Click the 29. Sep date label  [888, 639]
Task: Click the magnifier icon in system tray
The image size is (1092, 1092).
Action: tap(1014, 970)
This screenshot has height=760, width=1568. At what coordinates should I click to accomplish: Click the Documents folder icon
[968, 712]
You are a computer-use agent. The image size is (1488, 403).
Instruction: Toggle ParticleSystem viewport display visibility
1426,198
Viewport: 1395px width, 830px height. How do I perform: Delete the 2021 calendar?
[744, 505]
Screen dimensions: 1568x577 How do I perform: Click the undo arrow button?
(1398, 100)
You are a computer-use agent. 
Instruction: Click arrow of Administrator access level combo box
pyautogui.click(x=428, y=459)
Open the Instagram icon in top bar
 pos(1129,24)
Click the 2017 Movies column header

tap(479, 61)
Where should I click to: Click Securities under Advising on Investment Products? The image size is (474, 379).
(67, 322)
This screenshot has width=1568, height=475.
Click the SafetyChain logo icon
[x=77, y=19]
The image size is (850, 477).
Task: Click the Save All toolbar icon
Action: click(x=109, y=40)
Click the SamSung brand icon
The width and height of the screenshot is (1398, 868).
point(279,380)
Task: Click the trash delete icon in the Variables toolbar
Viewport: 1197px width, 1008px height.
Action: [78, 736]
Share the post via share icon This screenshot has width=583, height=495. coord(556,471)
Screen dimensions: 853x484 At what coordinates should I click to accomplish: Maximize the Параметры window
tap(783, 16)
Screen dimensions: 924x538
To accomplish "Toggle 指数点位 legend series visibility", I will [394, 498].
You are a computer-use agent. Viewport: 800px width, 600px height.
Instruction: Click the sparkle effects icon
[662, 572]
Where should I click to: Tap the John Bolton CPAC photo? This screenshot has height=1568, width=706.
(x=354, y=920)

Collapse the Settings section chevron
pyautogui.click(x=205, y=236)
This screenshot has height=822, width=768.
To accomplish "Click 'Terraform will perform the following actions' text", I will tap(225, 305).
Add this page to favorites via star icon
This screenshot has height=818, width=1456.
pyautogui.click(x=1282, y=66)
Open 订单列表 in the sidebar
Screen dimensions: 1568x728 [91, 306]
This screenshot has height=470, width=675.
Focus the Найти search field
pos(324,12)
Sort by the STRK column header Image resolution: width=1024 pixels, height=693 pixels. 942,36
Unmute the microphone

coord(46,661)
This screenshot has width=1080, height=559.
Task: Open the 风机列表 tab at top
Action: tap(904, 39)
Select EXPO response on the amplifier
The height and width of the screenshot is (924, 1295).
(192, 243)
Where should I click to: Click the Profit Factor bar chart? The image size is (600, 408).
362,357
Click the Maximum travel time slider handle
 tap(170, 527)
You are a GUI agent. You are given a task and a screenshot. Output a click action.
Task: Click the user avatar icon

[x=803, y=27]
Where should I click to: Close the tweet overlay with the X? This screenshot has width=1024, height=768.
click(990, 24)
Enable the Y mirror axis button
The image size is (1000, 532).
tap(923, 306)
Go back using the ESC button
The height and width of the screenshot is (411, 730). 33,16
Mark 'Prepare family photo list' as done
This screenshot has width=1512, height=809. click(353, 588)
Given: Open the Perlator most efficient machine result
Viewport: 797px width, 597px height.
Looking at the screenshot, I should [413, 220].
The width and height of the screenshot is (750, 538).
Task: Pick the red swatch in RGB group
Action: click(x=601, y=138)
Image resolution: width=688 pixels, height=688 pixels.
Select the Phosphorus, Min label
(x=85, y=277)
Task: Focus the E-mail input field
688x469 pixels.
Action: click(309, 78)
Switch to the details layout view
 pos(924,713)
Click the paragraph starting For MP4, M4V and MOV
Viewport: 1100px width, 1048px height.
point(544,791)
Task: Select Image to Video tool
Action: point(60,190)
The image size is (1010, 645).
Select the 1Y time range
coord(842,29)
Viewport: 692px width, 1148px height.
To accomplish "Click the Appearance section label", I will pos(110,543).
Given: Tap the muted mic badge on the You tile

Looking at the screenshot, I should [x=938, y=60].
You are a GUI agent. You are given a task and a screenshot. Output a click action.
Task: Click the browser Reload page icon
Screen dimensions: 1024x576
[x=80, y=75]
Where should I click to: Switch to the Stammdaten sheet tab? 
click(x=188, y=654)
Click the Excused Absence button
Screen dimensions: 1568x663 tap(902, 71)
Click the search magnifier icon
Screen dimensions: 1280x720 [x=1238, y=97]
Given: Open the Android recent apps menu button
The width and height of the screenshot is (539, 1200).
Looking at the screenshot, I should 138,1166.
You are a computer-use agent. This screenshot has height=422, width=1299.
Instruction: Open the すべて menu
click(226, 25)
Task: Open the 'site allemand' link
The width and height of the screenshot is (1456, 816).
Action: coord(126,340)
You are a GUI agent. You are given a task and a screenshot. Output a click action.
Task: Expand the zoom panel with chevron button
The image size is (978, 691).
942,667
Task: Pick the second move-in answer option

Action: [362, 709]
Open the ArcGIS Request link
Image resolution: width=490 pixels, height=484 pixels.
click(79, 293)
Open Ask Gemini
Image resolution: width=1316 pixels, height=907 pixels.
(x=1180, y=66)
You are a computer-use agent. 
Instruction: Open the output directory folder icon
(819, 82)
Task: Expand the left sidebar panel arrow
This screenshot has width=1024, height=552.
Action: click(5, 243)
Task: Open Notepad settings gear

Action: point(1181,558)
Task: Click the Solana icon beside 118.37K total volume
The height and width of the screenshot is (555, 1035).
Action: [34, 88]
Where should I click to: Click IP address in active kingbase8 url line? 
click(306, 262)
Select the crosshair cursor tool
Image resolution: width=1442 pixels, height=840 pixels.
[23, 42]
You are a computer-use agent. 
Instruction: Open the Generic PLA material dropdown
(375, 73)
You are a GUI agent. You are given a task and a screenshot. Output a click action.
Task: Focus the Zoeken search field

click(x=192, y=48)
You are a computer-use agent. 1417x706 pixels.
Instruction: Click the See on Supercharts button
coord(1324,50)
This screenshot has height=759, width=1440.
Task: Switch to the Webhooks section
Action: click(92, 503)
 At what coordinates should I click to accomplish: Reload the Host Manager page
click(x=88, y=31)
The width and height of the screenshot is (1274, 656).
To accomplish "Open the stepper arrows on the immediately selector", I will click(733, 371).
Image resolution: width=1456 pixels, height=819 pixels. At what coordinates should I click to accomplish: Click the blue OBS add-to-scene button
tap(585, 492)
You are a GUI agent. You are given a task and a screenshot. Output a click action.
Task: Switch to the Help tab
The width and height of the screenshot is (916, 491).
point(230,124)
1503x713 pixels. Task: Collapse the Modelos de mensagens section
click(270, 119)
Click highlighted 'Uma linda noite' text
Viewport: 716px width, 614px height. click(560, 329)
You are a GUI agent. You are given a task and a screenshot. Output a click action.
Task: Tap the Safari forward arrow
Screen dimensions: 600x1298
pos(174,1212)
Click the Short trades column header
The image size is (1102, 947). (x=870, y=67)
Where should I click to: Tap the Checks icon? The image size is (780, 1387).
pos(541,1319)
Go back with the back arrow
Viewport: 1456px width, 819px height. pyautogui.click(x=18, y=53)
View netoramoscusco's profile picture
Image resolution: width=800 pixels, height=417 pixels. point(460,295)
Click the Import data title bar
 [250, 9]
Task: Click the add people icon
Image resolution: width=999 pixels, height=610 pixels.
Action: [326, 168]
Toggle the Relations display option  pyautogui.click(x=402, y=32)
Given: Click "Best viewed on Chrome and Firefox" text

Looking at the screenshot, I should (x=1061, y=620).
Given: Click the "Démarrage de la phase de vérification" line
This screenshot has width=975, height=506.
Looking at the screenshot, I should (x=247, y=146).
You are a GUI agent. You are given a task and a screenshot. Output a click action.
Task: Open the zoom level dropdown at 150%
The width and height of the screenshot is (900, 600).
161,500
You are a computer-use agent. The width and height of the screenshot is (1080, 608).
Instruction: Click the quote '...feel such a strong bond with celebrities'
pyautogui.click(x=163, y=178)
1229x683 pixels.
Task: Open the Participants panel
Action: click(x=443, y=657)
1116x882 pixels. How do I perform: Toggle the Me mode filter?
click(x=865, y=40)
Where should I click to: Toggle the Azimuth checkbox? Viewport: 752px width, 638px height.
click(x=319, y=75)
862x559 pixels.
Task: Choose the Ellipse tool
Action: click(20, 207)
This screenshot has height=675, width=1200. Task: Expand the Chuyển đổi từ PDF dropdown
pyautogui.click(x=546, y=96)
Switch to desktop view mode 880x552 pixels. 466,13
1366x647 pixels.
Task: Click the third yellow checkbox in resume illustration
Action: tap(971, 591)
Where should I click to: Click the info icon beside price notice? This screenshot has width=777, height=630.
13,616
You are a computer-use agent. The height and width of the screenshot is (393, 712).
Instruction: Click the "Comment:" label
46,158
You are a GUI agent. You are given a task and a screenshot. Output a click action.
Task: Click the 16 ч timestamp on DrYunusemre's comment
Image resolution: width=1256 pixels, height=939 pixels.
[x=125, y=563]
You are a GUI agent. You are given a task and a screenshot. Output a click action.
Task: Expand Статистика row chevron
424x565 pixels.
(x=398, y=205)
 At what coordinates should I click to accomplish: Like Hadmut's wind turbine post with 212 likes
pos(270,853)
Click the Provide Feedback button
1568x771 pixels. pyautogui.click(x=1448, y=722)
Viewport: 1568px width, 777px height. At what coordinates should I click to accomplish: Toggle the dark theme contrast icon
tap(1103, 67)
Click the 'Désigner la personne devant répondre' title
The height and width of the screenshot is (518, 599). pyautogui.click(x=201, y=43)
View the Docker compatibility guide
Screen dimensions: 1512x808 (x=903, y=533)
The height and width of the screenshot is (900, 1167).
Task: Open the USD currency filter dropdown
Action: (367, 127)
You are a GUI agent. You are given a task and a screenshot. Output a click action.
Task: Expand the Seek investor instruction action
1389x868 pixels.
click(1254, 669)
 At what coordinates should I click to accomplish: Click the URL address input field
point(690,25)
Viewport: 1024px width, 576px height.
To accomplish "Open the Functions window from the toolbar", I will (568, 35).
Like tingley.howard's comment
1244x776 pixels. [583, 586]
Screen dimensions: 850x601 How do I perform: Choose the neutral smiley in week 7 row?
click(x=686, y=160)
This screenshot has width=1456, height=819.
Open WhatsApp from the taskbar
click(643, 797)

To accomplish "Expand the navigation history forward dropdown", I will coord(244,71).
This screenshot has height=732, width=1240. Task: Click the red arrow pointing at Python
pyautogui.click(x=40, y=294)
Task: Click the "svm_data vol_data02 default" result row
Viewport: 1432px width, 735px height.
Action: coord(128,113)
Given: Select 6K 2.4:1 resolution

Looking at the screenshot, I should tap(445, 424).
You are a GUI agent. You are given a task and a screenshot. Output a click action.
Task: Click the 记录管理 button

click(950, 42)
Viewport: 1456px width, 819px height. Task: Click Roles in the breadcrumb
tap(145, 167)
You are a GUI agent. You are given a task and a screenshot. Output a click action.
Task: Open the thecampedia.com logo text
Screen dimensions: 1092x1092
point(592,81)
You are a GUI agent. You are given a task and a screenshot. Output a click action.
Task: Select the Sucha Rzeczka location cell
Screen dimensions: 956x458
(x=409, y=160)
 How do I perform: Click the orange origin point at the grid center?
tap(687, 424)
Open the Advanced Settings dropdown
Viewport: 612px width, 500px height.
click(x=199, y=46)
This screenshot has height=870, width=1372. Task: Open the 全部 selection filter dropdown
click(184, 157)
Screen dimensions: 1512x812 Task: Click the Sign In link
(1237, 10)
* * *
◆ PROBLEM: Copy the stretch from the row containing "Screen dimensions: 850x601" through the row containing "(x=409, y=160)", reproducing each line verbatim.

◆ SOLUTION FOR THIS PROBLEM:
Screen dimensions: 850x601 How do I perform: Choose the neutral smiley in week 7 row?
click(x=686, y=160)
This screenshot has width=1456, height=819.
Open WhatsApp from the taskbar
click(643, 797)

To accomplish "Expand the navigation history forward dropdown", I will coord(244,71).
This screenshot has height=732, width=1240. Task: Click the red arrow pointing at Python
pyautogui.click(x=40, y=294)
Task: Click the "svm_data vol_data02 default" result row
Viewport: 1432px width, 735px height.
Action: coord(128,113)
Given: Select 6K 2.4:1 resolution

Looking at the screenshot, I should tap(445, 424).
You are a GUI agent. You are given a task and a screenshot. Output a click action.
Task: Click the 记录管理 button

click(950, 42)
Viewport: 1456px width, 819px height. Task: Click Roles in the breadcrumb
tap(145, 167)
You are a GUI agent. You are given a task and a screenshot. Output a click action.
Task: Open the thecampedia.com logo text
Screen dimensions: 1092x1092
point(592,81)
You are a GUI agent. You are given a task and a screenshot. Output a click action.
Task: Select the Sucha Rzeczka location cell
Screen dimensions: 956x458
(x=409, y=160)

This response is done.